Team: Mike Best and Angela Dalle Vacche


Visual Analytics for Innovation Ecosystem Intelligence

Converging business ecosystems are become an increasing reatlity in many different domains - including mobile telecom, future media, biotechnology, healthcare and greentech/energy.  The idea of having a "crystal ball" that provides capabilities to explore, make sense, and, perhaps, even provide actionable insight into rapidly changing business ecosystems is enormously attractive to many decision-makers, including technology executives, product strategists and investors.  Business ecosystem intelligence includes an understanding of the competitive landscape, identification of innovation opportunities and strategic collaborations, and prediction of possible new product-market fit.  We are exploring the design and development of a system that will take a variety of diverse data and document types and will provide the end-user with useful ecosystem intelligence.  We take a visual analytics approach, combining computational analysis and text mining techniques with interactive visualizations, in order to create an environment that will allow an analyst to explore relevant information and gain a deeper understanding of converging ecosystem activities, evolution and opportunities.

Team: Rahul Basole and John Stasko


Driving Advances in Computing Education Through Application of Educational Psychology Principles

The aim of this project is to take advances in the learning sciences over the last couple of decades and apply them to computer science education.  This is important because there has been an almost two-decade hiatus in systematic research on computer science education and a number of relevant findings can now be applied.  For example, we know more about how students learn from examples, how to use multiple media to reduce cognitive load, and how to teach through student’s inquiry.
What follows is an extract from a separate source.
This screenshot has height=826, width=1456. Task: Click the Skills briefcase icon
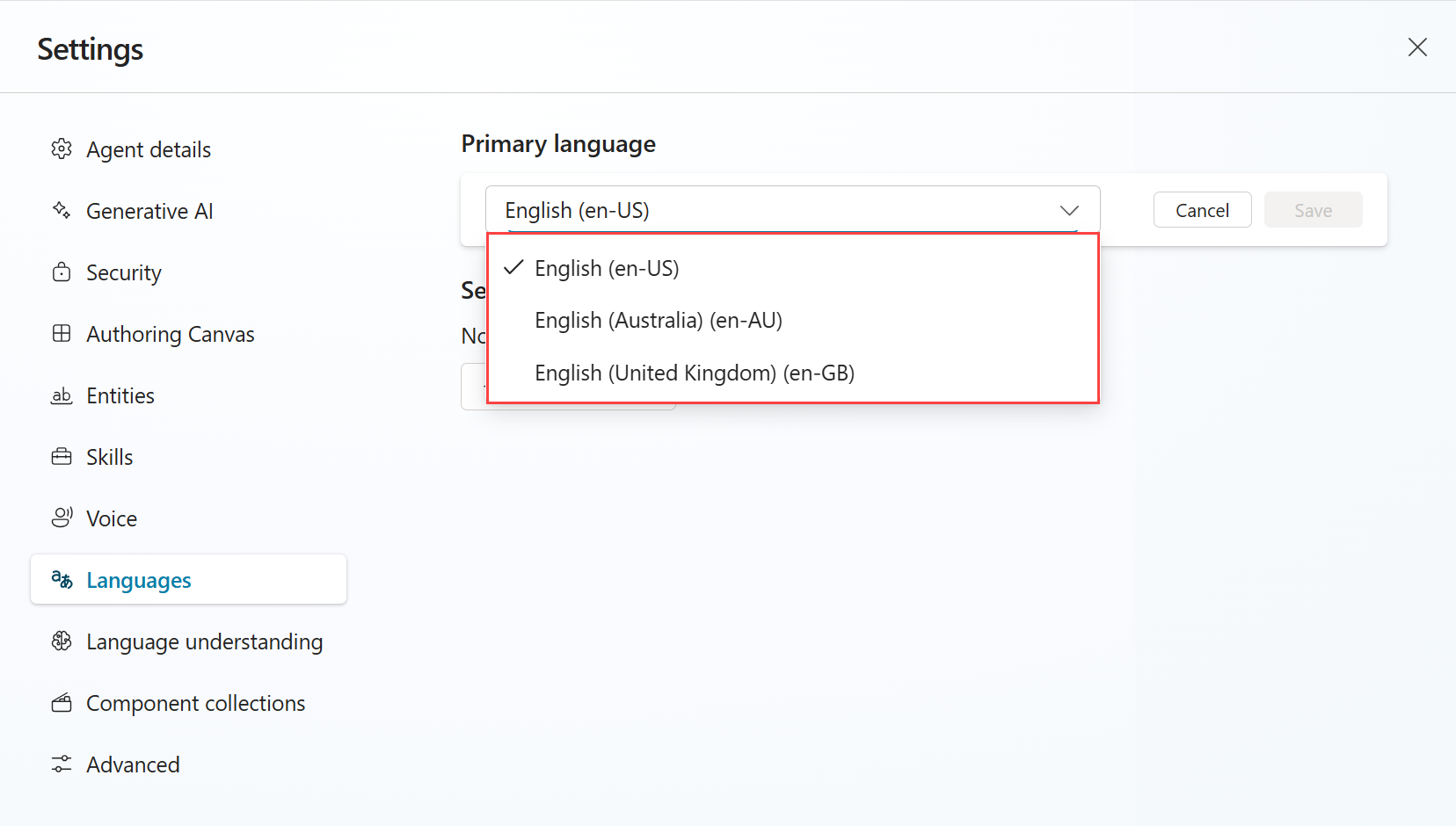62,457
This project will focus on creating examples of computer science instruction that are informed by modern learning sciences research.  In so doing, we hope to create a kernel for growing a research program and providing a set of papers that connect the computing education research community to new ideas in education, psychology, and learning sciences.  Our student audience will be in-service high school teachers who wish to become computer science teachers.  New funding in NSF aims to train 8,000 new computer science teachers in the next four years.  We will choose a computer science topic from those highlighted as critical in the new “Computer Science: Principles” advanced placement course under development.  In this way, we choose a crucial audience and the most relevant content.

Team: Richard Catrambone and Mark Guzdial


Electronic Textiles Swatch Book (eSwatchBook) Workshops

The Electronic Textile Interface Swatch Book (ESwatchBook) Workshops will bring together professionals from both the design and computer science professions for a series of one-day creative endeavors in making wearable technologies.  The ESwatchBook will be used in the inspiration and ideation phase of the design process to both foster ideas and act as bridge between disciplines.  Observational and survey data will be taken from the workshops to look at the outcome of implementing the ESwatchBook in the design process. Georgia Tech researchers will lead these workshops at top design schools around the country, including Parsons and the Savannah College of Art and Design.